We recommend the F5 Distributed Cloud approach (option 2) for several reasons:
| Consideration | Firewall/Router Approach | F5 Distributed Cloud Approach |
|---|---|---|
| Automation | Requires separate automation for network devices |
Can be performed in the F5 XC Console or fully automated through API/Terraform infrastructure as a code approach. |
| Team ownership | Requires coordination with network team | CE team has full autonomy |
| Consistency | Configuration syntax varies by vendor | Single, consistent interface |
| Audit trail | Spread across multiple systems | Centralized in F5 XC Console |
In many organizations, the team responsible for managing the Customer Edge nodes is different from the team managing the network infrastructure (firewalls, routers). By implementing isolation policies on the CE side, you eliminate cross-team dependencies and enable self-service maintenance operations.
Applying the Filter
The filter is configured through the F5 Distributed Cloud Console on the specific CE site. The filter configuration will be:
- Match the VIP prefix range (192.168.100.0/24 or longer)
- Set the action to Deny
- Apply to the outbound direction (export policy)

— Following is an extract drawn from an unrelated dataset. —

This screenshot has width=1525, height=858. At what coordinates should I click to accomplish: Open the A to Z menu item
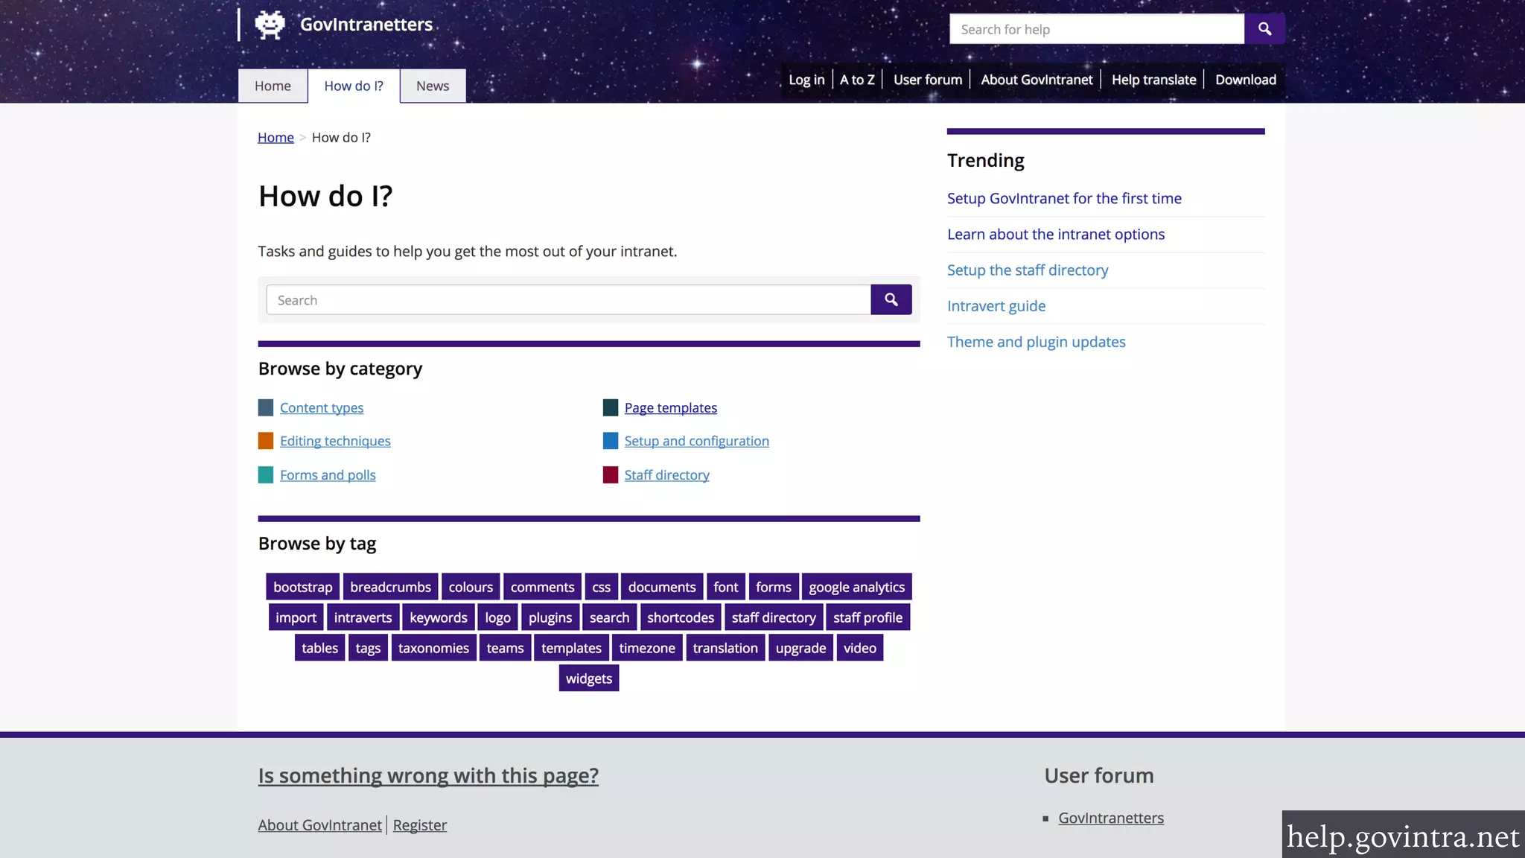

Once applied, the CE stops advertising its VIP /32 routes to its BGP peers.
Step 2: Perform Maintenance
With the CE isolated from the traffic path, you can safely:
- Reboot the CE node
- Perform OS upgrades
- Apply software updates
Existing long-lived connections to the isolated CE will eventually timeout, while new connections are automatically directed to the remaining CEs.
Step 3: Reintroduce the CE in the data path
After maintenance is complete:
- Remove or modify the BGP export filter to allow VIP advertisement
- The CE will begin advertising its VIP /32 routes again
- The upstream firewall/router will add the CE back to its ECMP paths
- Traffic will automatically start flowing to the restored CE
Isolation Benefits Summary
| Aspect | Benefit |
|---|---|
| Zero-touch failover | Traffic automatically shifts to the remaining CEs |
| Controlled maintenance windows | Isolate at your convenience |
| No application impact | Users experience no disruption |
| Reversible | Simply re-enable route advertisement to restore |
| Per-node granularity | Isolate individual nodes without affecting others |
Rolling Upgrade Strategy
Using this isolation technique, you can implement rolling upgrades across your CEs:
Rolling Upgrade Sequence:
Step 1: Isolate CE1 → Upgrade CE1 → Put back CE1 in the data path
Step 2: Isolate CE2 → Upgrade CE2 → Put back CE2 in the data path
Throughout this process:
• At least 1 CE is always handling traffic
• No service interruption occurs
• Each CE is validated before moving to the next
Conclusion
BGP with ECMP provides a robust, flexible foundation for high-availability F5 Distributed Cloud Customer Edge deployments. By leveraging dynamic routing protocols:
- Traffic is distributed across all active CE nodes, maximizing resource utilization
- Failover is automatic when a CE becomes unavailable
- Maintenance is graceful through controlled route withdrawal
- Scaling is seamless as new CEs automatically join the traffic distribution once they are BGP-peered
The combination of proper BGP filtering (accepting only VIP prefixes, advertising only what’s necessary) and the ability to isolate individual CEs through route manipulation gives you complete operational control over your application delivery infrastructure.
Whether you’re performing routine maintenance, emergency troubleshooting, or rolling out upgrades, BGP-based CE deployments ensure your applications remain available and your operations remain smooth.